Doctoral Dissertations

Date of Award

8-2006

Degree Type

Dissertation

Degree Name

Doctor of Philosophy

Major

Mechanical Engineering

Major Professor

A. J. Baker

Committee Members

Mohamed Mahfouz, Charles Collins, Suzanne Lenhart

Abstract

A theory is developed in one and two space dimensions that successfully predicts optimal algorithm constructions for the convection operator intrinsic to unsteady Navier- Stokes (NS) problem statements. The analysis statement is parameterized via a Taylor series (TS) modification to the parent NS conservation principles statements. Phase velocity and amplification factor error analyses are enabled via weak form discretized implementations assembled at the generic node. The parameterized error statement is then resolved into a Taylor series expansion in non-dimensional wave number space, admitting identifications that progressively annihilate lowest order error terms. The theory computational implementation is via a Galerkin weak statement on the TS modified formulation, discretely implemented using linear and bi-linear finite element basis functions for one and two dimensions respectively.

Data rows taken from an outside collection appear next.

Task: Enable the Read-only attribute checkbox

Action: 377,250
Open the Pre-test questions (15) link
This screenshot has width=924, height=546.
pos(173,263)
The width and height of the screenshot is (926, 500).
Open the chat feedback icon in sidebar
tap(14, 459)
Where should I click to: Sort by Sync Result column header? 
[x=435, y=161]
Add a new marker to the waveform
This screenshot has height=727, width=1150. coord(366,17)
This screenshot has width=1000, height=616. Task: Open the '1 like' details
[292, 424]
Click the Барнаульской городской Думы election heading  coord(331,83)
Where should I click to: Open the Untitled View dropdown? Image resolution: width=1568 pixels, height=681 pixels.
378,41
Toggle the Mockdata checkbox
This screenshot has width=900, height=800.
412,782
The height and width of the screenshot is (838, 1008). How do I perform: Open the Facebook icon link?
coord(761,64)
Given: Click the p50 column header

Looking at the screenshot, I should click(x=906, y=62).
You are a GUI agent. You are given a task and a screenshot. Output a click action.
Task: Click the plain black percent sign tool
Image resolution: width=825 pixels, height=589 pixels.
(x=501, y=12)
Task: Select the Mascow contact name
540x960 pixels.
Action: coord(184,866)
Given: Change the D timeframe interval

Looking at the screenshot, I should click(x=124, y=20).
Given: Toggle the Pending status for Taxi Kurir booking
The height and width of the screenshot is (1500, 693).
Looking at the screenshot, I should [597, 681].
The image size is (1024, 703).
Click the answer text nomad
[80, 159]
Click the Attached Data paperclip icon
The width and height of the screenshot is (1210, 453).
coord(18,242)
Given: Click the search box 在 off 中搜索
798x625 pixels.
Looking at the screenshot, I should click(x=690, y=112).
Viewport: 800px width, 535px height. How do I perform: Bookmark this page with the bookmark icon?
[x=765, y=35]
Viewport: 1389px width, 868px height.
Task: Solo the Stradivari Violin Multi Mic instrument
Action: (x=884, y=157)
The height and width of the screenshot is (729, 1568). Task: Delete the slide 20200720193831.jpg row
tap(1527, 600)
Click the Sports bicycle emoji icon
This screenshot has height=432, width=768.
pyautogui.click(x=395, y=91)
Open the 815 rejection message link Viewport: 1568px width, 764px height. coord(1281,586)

The theory is extended to one dimension FE quadratic basis. A general formulation for TWS class of algorithms enabling analysis for phase accuracy is derived. Matrix stability analysis approach pertinent to TWS algorithms is presented. Theory suggested results are ported to other verification and validation problems and analyzed for solution fidelity. One dimensional space test cases include advection-diffusion and non-linear Burgers equation. Two-dimensional space test cases include a pure advection verification problem, an advection-diffusion-source verification problem and 8x1 full Navier-Stokes validation-class thermal cavity problem. Algorithm predictability is also compared for the selected algorithms on non-uniform Cartesian and regular but non- Cartesian triangular mesh.

A computational approach to obtain progressively higher order phase accurate solutions using a Matlab enabled optimization theory has also been examined. The unusual behavior algorithms thus generated are analyzed under the anomalous behavior topic generated by this approach.